● **Task**: Starting with the line that contains "operations [386, 188]" and going on through the line that contains "cannot [176, 740]", write those lines again, renaming "Limited" to "Restricted" and leaving everything else unchanged.

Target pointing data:
## Begin
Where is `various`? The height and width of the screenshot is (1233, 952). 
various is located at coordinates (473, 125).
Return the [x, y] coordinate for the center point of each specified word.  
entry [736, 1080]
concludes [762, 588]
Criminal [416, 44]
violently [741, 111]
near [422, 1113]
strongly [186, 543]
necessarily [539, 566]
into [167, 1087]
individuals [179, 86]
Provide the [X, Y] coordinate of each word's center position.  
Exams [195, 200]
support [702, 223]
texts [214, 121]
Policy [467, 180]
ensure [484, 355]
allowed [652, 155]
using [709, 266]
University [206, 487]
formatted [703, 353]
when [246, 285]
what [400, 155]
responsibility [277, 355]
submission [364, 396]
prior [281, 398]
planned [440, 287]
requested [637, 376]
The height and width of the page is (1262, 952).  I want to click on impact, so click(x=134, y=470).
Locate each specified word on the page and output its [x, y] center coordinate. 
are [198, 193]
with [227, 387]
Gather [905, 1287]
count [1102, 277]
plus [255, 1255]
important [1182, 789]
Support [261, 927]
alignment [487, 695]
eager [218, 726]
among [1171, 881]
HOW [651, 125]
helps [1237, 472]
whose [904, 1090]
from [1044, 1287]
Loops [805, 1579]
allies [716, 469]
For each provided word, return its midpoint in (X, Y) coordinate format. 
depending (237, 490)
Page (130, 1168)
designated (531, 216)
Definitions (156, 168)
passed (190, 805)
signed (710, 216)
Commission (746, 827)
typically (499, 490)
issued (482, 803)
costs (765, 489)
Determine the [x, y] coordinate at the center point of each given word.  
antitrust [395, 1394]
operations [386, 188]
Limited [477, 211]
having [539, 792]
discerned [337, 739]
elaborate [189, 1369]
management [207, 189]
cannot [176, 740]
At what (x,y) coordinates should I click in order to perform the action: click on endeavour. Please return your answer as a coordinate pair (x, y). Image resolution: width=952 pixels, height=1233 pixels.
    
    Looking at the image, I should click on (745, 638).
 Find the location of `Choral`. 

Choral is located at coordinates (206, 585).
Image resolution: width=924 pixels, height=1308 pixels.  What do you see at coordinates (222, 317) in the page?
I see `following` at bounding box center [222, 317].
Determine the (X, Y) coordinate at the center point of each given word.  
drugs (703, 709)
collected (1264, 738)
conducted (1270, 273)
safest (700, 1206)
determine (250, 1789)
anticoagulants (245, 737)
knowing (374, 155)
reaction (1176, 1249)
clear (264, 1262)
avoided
## End
● **The solution**:
operations [386, 188]
Restricted [477, 211]
having [539, 792]
discerned [337, 739]
elaborate [189, 1369]
management [207, 189]
cannot [176, 740]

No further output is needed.